■ Goal of the exercise ■
Answer these questions from the forum post about repetitive model output:
1. Which programming language is the game being built with?
2. What temperature setting is currently used?
3. What range of top_p values was tried?

■ Document excerpt ■
Keep getting the same output from Mistral-7b-Instruct

Hello!

I’m trying to make a simple ‘choose your own path’ fantasy interactive text game using Mistral-7b-Instruct and python.

I have a rough setup that lets me bounce back and forth between player and ‘engine’.

But I’m constantly seeing the same responses from the model. Its an opening in the forest with a Elf with long hair, or its a bunch of goblins hoping around a fire. Etc. The same ones keep coming back even if I change the initiating text prompt. I get variations now and then sure but on the whole too repetitive and similar.

Is there a ‘seed’ or something I can add to push it around into new spaces?

I want the model to come up with new scenarios and not me having to hand-hold it with explicit prompt text.

EDIT: I currently have temperature=0.9 and tried top_p=0.5->0.95
do_sample=True

Any ideas how this can be achieved?

Cheers!

■ Supplied data ■
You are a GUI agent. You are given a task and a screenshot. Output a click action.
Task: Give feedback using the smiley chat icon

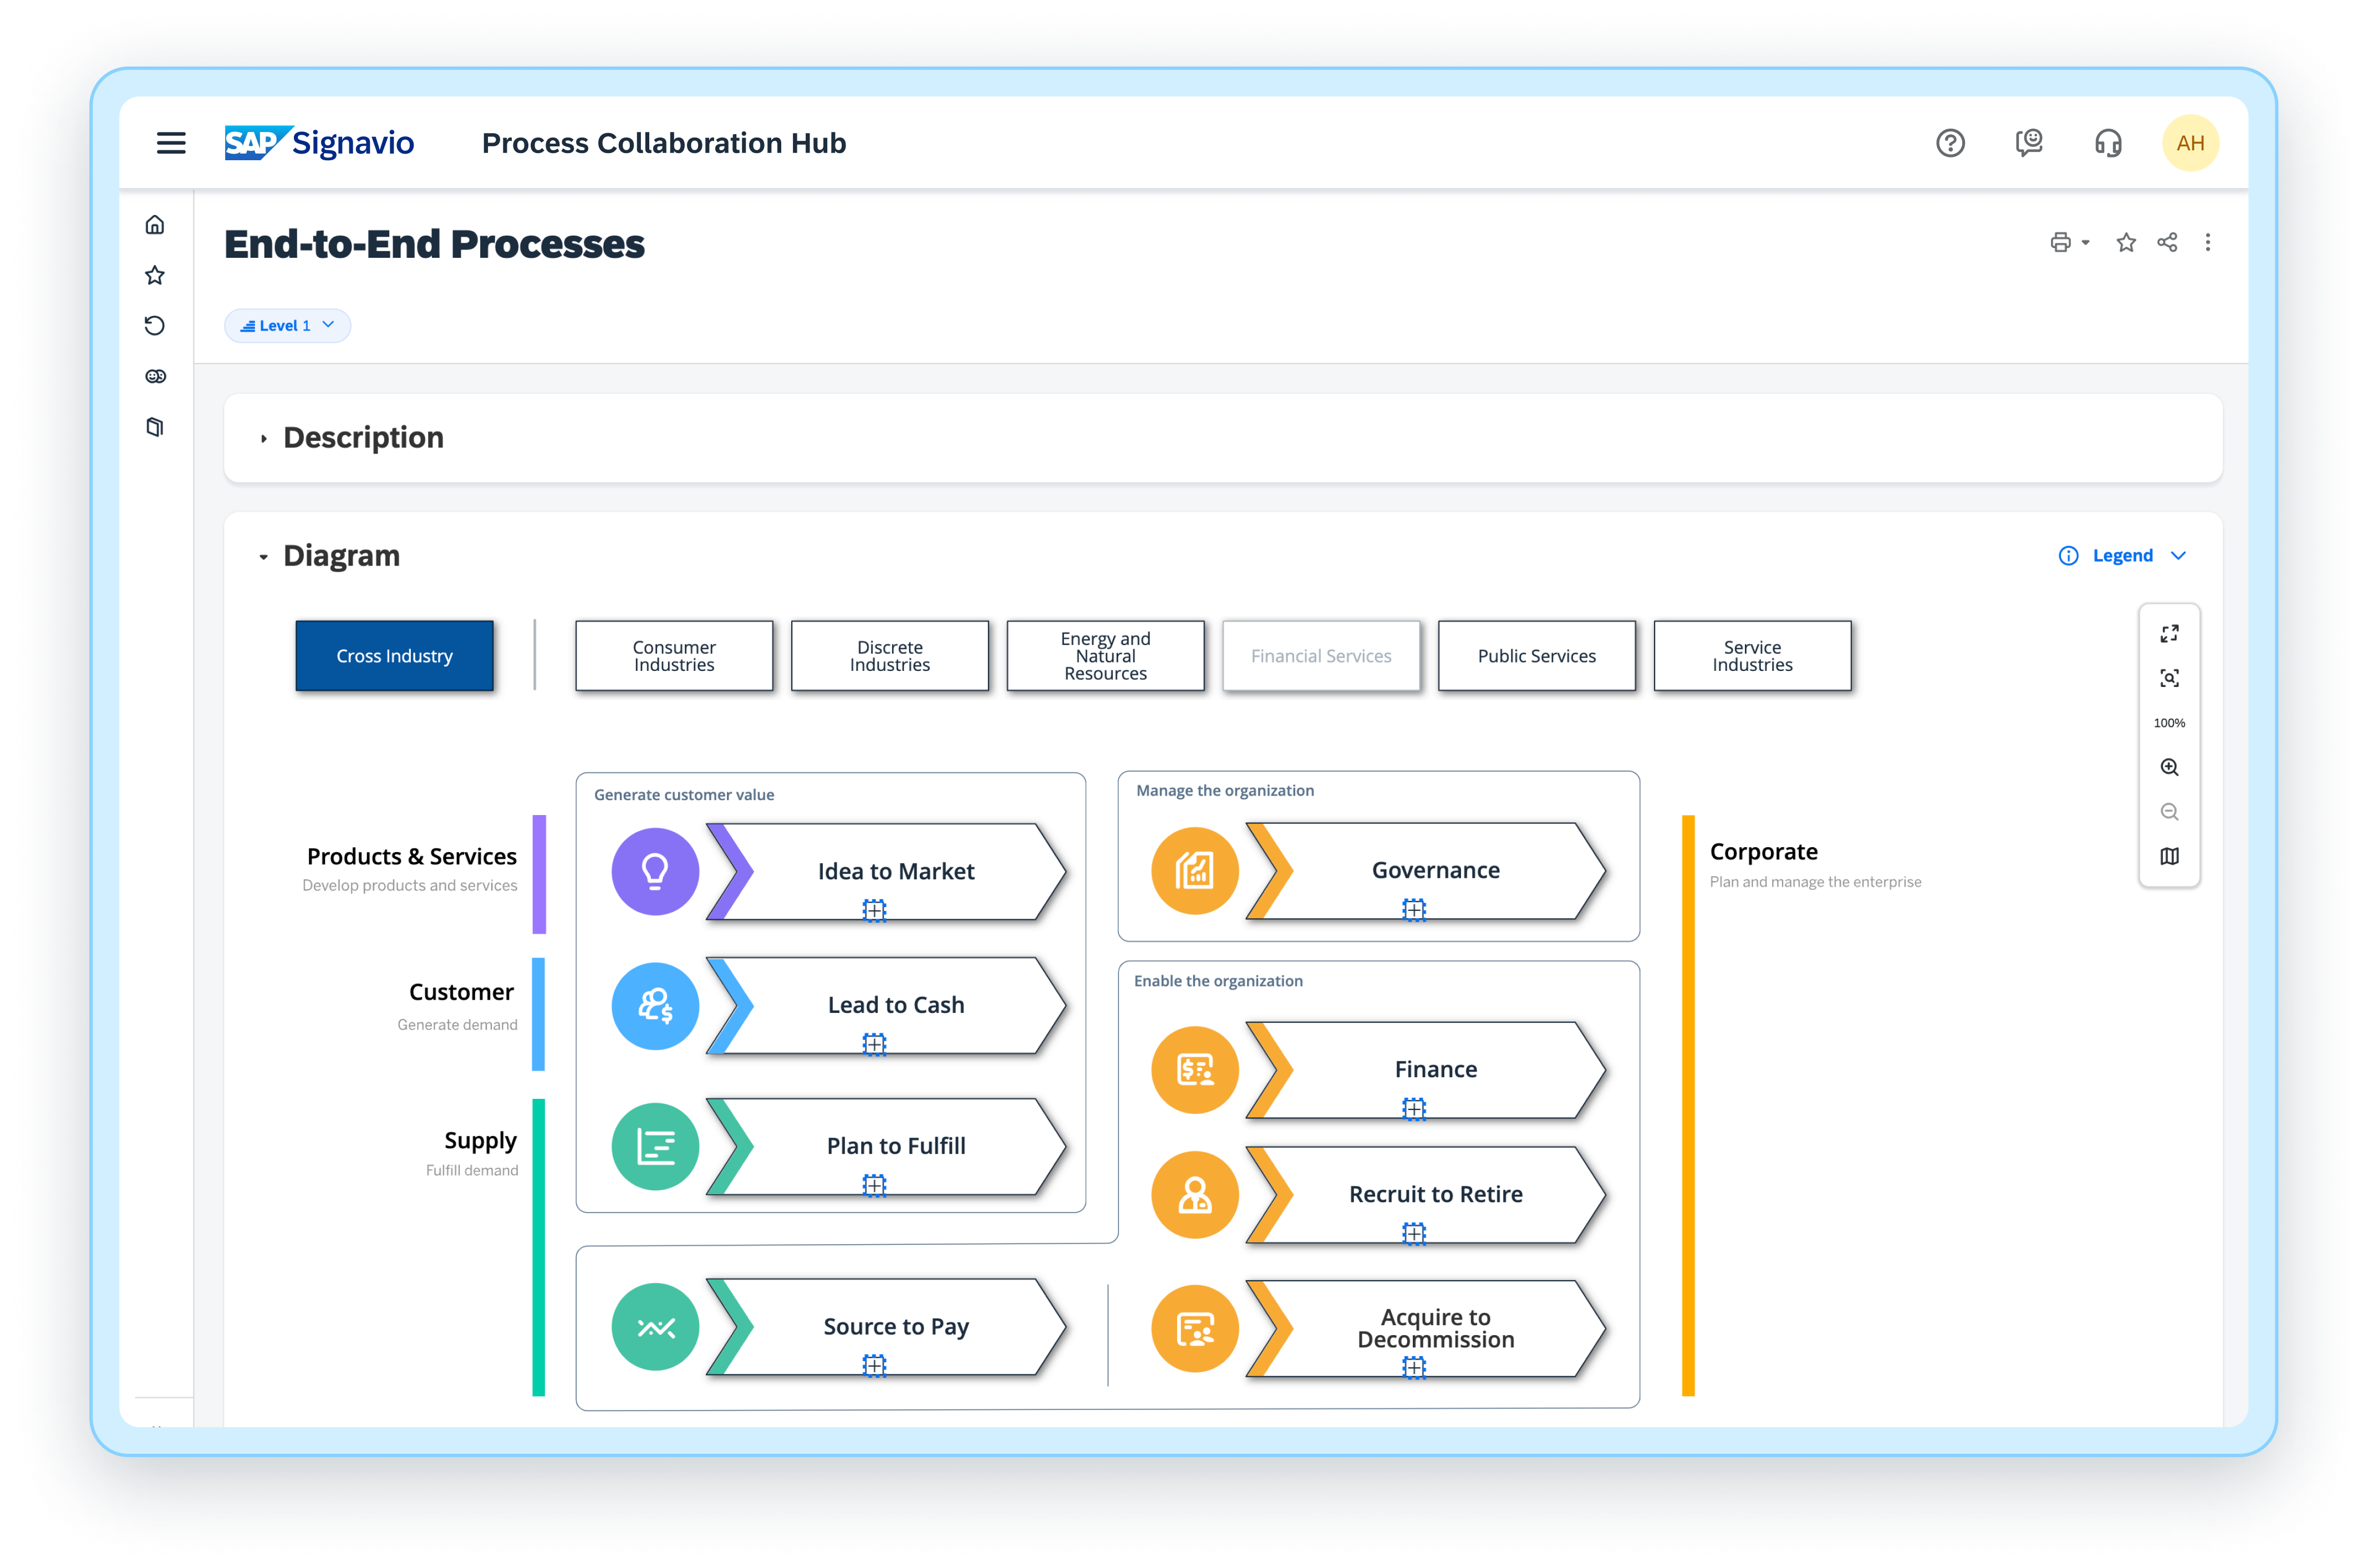point(2029,143)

■ Exercise response ■
1. Python
2. 0.9
3. 0.5 to 0.95